Our laboratory investigates the molecular pathways underlying Alzheimer’s disease. Mutations in the amyloid precursor protein (APP) are causatively linked to Alzheimer’s disease; however, the physiological function of APP remains incompletely understood. APP undergoes proteolytic processing by several enzymes, and we have identified a novel APP- cleaving protease, the rhomboid-related protein 4 (RHBDL4). Importantly, RHBDL4 activity is regulated by cellular cholesterol levels, suggesting a mechanistic link between APP processing and cholesterol, a well-established risk factor for Alzheimer’s disease.

In parallel, apolipoprotein E variant 4 (ApoE4), a key cholesterol transporter, is genetically and causatively associated with Alzheimer’s disease, yet the underlying molecular mechanisms remain unclear. Our research aims are therefore twofold:

(1) To elucidate the physiological function of APP, including its regulation through the RHBDL4-mediated processing pathway. To better understand RHBDL4 regulation, we also investigate other rhomboid proteases of the brain such as RHBDL3

(2) To understand the role of cholesterol in Alzheimer’s disease, with particular focus on ApoE4 and additional cholesterol- transporting proteins such as the cholesteryl ester transport protein (CETP)

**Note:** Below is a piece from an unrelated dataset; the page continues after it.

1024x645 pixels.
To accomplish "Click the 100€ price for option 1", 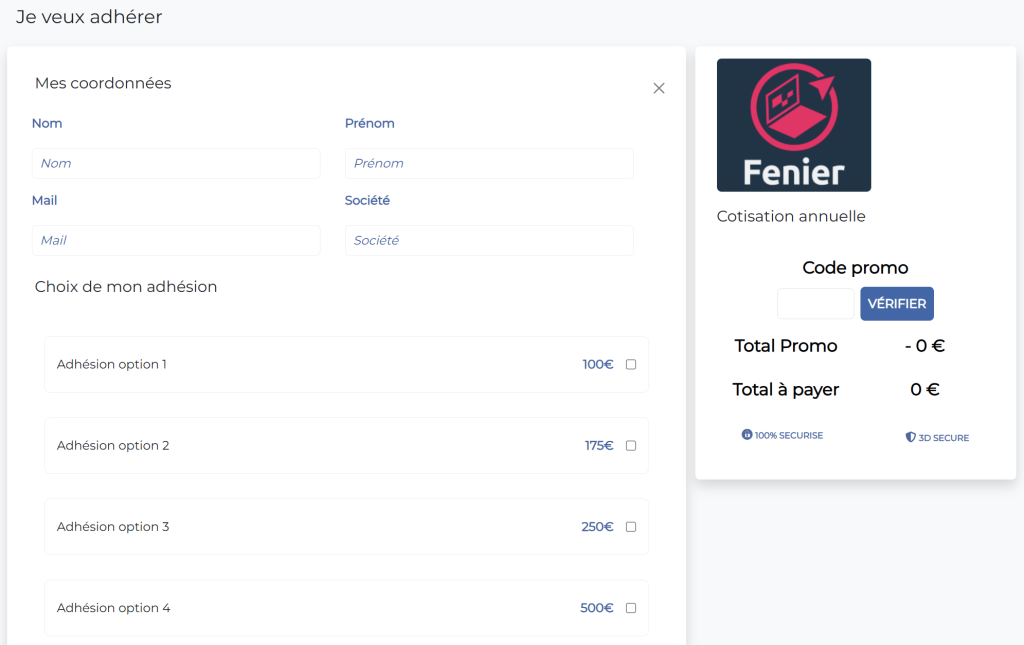I will pos(598,364).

To achieve these goals, we employ a multidisciplinary approach combining cell culture systems and mouse models with the extensive support of McGill University’s core facilities. These include mass spectrometry, fluorescence and electron microscopy, histology, flow cytometry, the transgenic animal core, PET imaging, and metabolomics. Ultimately, we seek to translate our mechanistic insights into the development of novel therapeutic strategies aimed at preventing the onset of Alzheimer’s disease.